* _Set exercise_:
Convert the listing below into a Markdown table with the columns No. and Line text, one numbered row per line, leaving out blank lines.

* _Records supplied_:
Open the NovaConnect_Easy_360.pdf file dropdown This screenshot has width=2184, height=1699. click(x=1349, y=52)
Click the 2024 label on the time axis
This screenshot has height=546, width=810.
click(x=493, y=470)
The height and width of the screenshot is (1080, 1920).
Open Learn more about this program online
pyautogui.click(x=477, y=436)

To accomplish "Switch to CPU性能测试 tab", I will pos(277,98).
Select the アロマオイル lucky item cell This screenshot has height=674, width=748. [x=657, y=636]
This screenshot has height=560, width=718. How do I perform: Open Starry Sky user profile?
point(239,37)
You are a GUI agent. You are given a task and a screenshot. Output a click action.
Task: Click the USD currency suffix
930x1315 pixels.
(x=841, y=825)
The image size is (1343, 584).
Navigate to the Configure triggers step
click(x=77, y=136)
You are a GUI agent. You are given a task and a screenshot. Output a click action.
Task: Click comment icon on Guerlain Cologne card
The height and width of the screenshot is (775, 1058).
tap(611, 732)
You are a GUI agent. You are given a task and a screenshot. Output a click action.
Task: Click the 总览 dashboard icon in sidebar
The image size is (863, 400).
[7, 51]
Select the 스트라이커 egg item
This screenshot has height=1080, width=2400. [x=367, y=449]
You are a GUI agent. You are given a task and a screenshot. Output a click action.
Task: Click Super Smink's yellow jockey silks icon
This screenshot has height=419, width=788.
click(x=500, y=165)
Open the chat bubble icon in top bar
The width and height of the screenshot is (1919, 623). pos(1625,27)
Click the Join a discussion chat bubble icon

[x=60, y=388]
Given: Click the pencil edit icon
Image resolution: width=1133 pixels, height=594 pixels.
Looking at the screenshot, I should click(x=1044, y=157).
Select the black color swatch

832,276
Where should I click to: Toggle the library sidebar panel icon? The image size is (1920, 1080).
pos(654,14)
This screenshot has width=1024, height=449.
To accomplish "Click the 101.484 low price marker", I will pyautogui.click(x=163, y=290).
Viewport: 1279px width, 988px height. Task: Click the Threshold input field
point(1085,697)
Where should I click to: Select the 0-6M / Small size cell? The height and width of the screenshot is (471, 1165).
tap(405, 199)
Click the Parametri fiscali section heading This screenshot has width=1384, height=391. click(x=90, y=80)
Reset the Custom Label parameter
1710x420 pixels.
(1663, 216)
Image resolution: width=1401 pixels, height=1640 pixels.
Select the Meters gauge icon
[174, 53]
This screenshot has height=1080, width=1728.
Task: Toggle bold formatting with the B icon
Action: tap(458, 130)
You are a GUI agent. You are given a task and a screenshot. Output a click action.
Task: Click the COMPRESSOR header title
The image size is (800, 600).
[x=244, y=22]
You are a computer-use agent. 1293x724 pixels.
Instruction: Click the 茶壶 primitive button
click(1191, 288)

* _Answer to this problem_:
| No. | Line text |
|---|---|
| 1 | Open the NovaConnect_Easy_360.pdf file dropdown This screenshot has width=2184, height=1699. click(x=1349, y=52) |
| 2 | Click the 2024 label on the time axis |
| 3 | This screenshot has height=546, width=810. |
| 4 | click(x=493, y=470) |
| 5 | The height and width of the screenshot is (1080, 1920). |
| 6 | Open Learn more about this program online |
| 7 | pyautogui.click(x=477, y=436) |
| 8 | To accomplish "Switch to CPU性能测试 tab", I will pos(277,98). |
| 9 | Select the アロマオイル lucky item cell This screenshot has height=674, width=748. [x=657, y=636] |
| 10 | This screenshot has height=560, width=718. How do I perform: Open Starry Sky user profile? |
| 11 | point(239,37) |
| 12 | You are a GUI agent. You are given a task and a screenshot. Output a click action. |
| 13 | Task: Click the USD currency suffix |
| 14 | 930x1315 pixels. |
| 15 | (x=841, y=825) |
| 16 | The image size is (1343, 584). |
| 17 | Navigate to the Configure triggers step |
| 18 | click(x=77, y=136) |
| 19 | You are a GUI agent. You are given a task and a screenshot. Output a click action. |
| 20 | Task: Click comment icon on Guerlain Cologne card |
| 21 | The height and width of the screenshot is (775, 1058). |
| 22 | tap(611, 732) |
| 23 | You are a GUI agent. You are given a task and a screenshot. Output a click action. |
| 24 | Task: Click the 总览 dashboard icon in sidebar |
| 25 | The image size is (863, 400). |
| 26 | [7, 51] |
| 27 | Select the 스트라이커 egg item |
| 28 | This screenshot has height=1080, width=2400. [x=367, y=449] |
| 29 | You are a GUI agent. You are given a task and a screenshot. Output a click action. |
| 30 | Task: Click Super Smink's yellow jockey silks icon |
| 31 | This screenshot has height=419, width=788. |
| 32 | click(x=500, y=165) |
| 33 | Open the chat bubble icon in top bar |
| 34 | The width and height of the screenshot is (1919, 623). pos(1625,27) |
| 35 | Click the Join a discussion chat bubble icon |
| 36 | [x=60, y=388] |
| 37 | Given: Click the pencil edit icon |
| 38 | Image resolution: width=1133 pixels, height=594 pixels. |
| 39 | Looking at the screenshot, I should click(x=1044, y=157). |
| 40 | Select the black color swatch |
| 41 | 832,276 |
| 42 | Where should I click to: Toggle the library sidebar panel icon? The image size is (1920, 1080). |
| 43 | pos(654,14) |
| 44 | This screenshot has width=1024, height=449. |
| 45 | To accomplish "Click the 101.484 low price marker", I will pyautogui.click(x=163, y=290). |
| 46 | Viewport: 1279px width, 988px height. Task: Click the Threshold input field |
| 47 | point(1085,697) |
| 48 | Where should I click to: Select the 0-6M / Small size cell? The height and width of the screenshot is (471, 1165). |
| 49 | tap(405, 199) |
| 50 | Click the Parametri fiscali section heading This screenshot has width=1384, height=391. click(x=90, y=80) |
| 51 | Reset the Custom Label parameter |
| 52 | 1710x420 pixels. |
| 53 | (1663, 216) |
| 54 | Image resolution: width=1401 pixels, height=1640 pixels. |
| 55 | Select the Meters gauge icon |
| 56 | [174, 53] |
| 57 | This screenshot has height=1080, width=1728. |
| 58 | Task: Toggle bold formatting with the B icon |
| 59 | Action: tap(458, 130) |
| 60 | You are a GUI agent. You are given a task and a screenshot. Output a click action. |
| 61 | Task: Click the COMPRESSOR header title |
| 62 | The image size is (800, 600). |
| 63 | [x=244, y=22] |
| 64 | You are a computer-use agent. 1293x724 pixels. |
| 65 | Instruction: Click the 茶壶 primitive button |
| 66 | click(1191, 288) |